Records shown Block Start

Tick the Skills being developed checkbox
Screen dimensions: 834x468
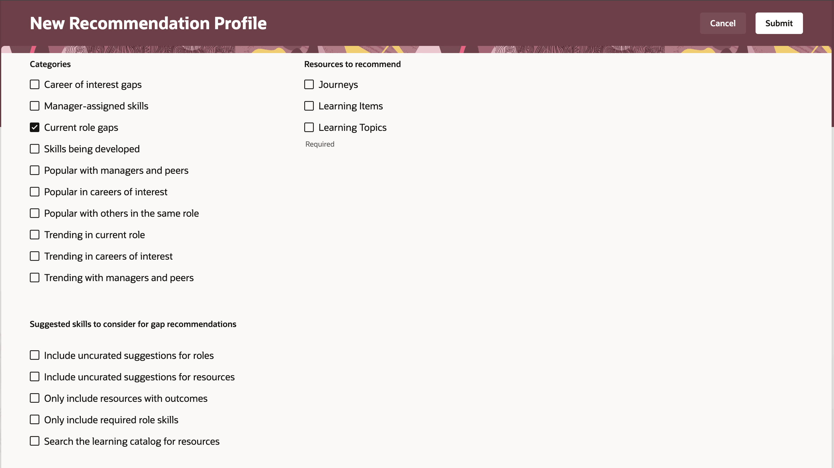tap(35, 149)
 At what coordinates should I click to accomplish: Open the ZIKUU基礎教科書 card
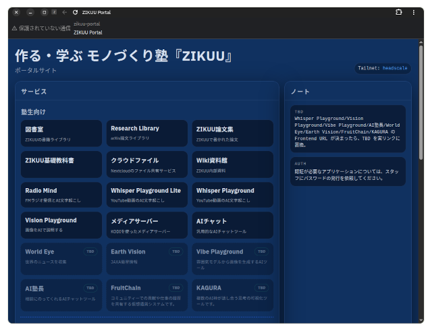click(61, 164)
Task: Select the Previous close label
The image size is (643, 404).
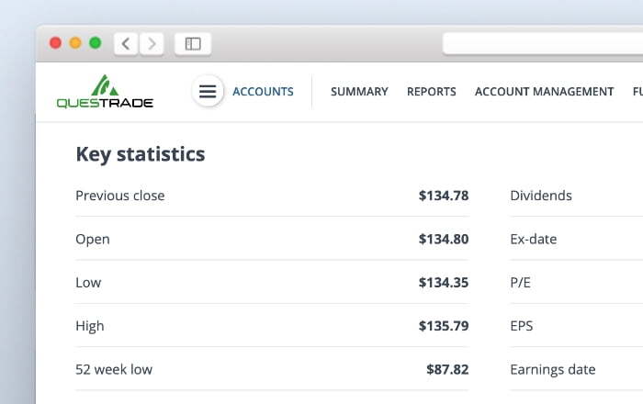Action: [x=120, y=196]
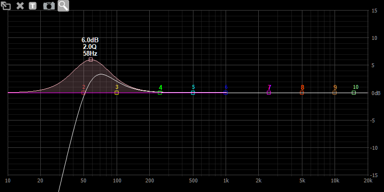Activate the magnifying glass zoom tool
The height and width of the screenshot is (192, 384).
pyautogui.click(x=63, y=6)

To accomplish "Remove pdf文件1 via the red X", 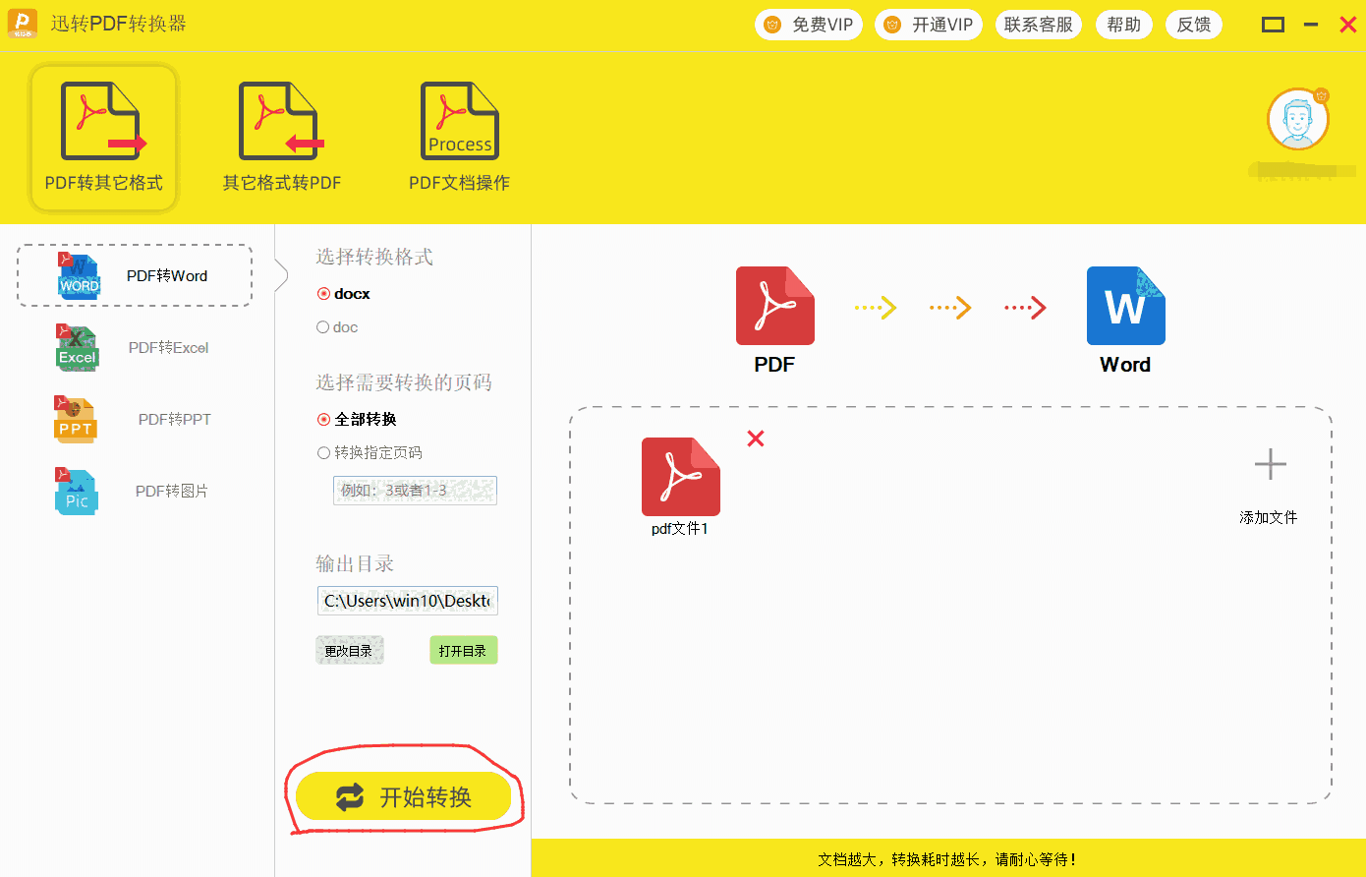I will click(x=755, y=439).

Records shown Block End
Records shown Block Start

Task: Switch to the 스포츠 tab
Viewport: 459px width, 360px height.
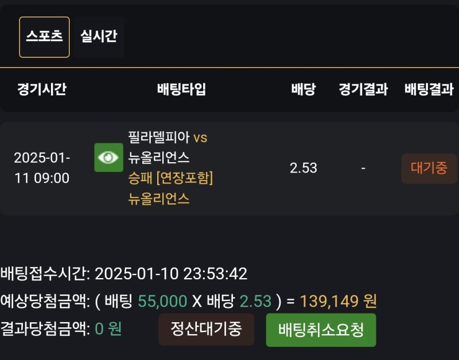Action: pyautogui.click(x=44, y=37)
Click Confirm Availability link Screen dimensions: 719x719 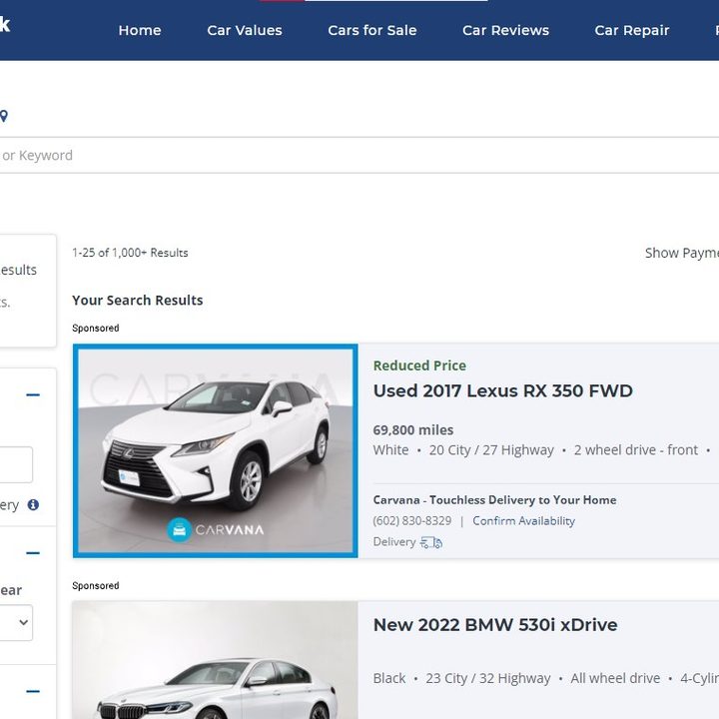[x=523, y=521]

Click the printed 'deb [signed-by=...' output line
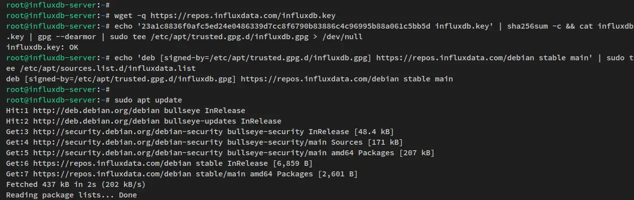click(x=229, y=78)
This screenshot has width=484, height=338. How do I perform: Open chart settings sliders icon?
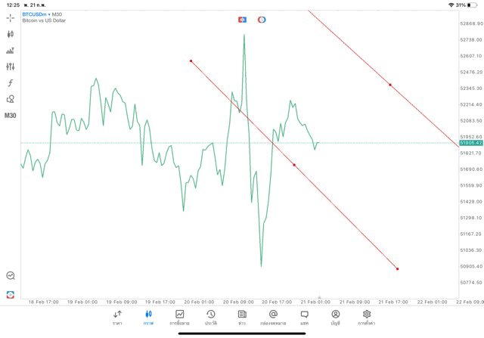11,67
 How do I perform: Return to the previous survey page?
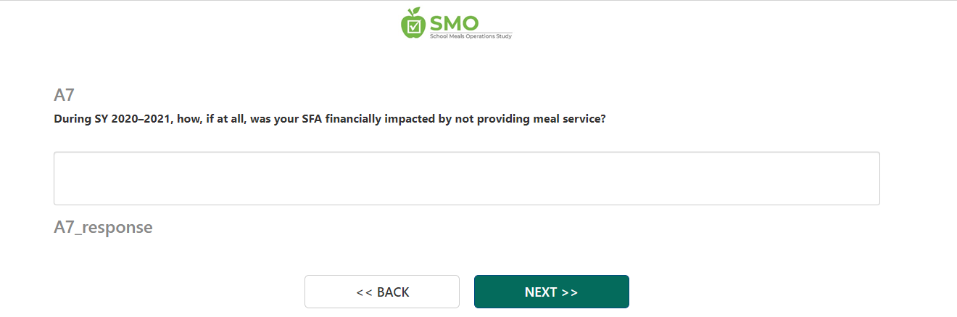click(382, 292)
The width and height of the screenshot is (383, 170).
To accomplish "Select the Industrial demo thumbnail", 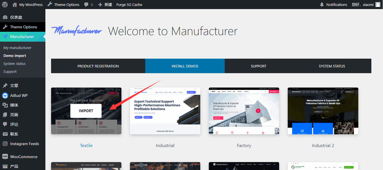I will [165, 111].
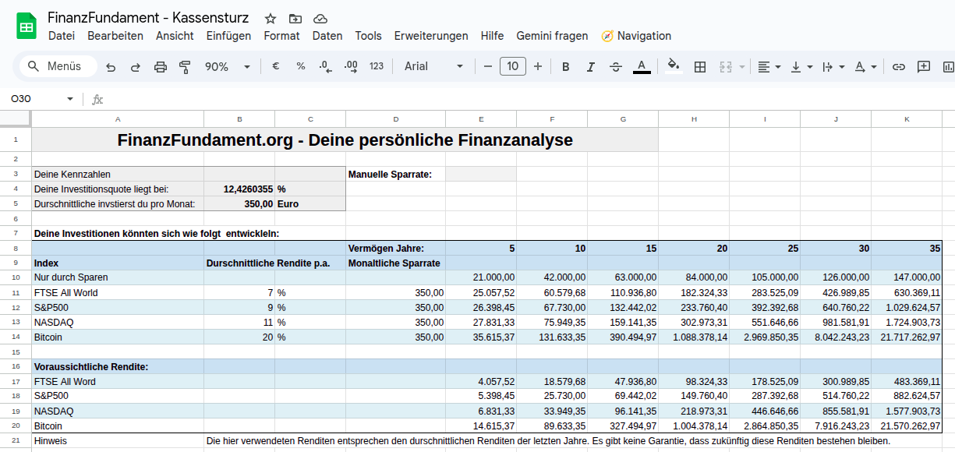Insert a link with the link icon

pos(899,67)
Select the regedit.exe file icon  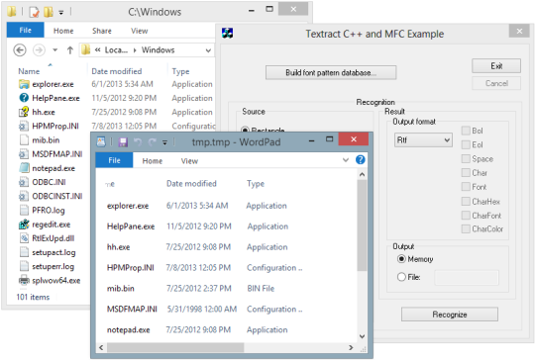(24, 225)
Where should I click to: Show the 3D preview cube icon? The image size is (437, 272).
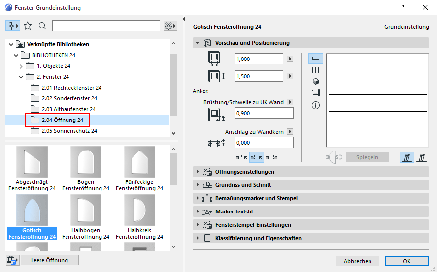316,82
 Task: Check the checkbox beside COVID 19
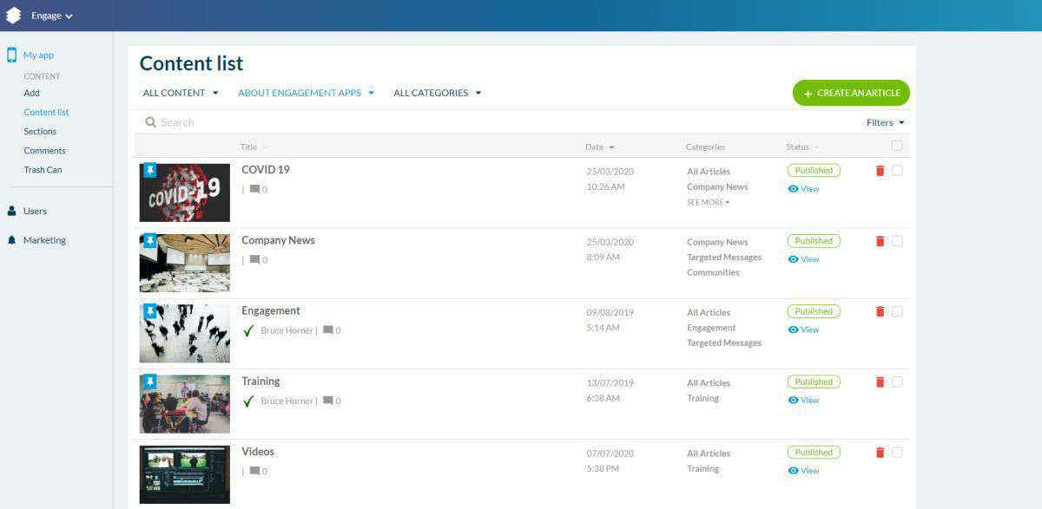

Records shown Block End

Exercise: Search the records above for the string "Task". Report each line that has it.

Response area:
Task: Select the Previous close label
Task: Switch to the 스포츠 tab
 Task: Check the checkbox beside COVID 19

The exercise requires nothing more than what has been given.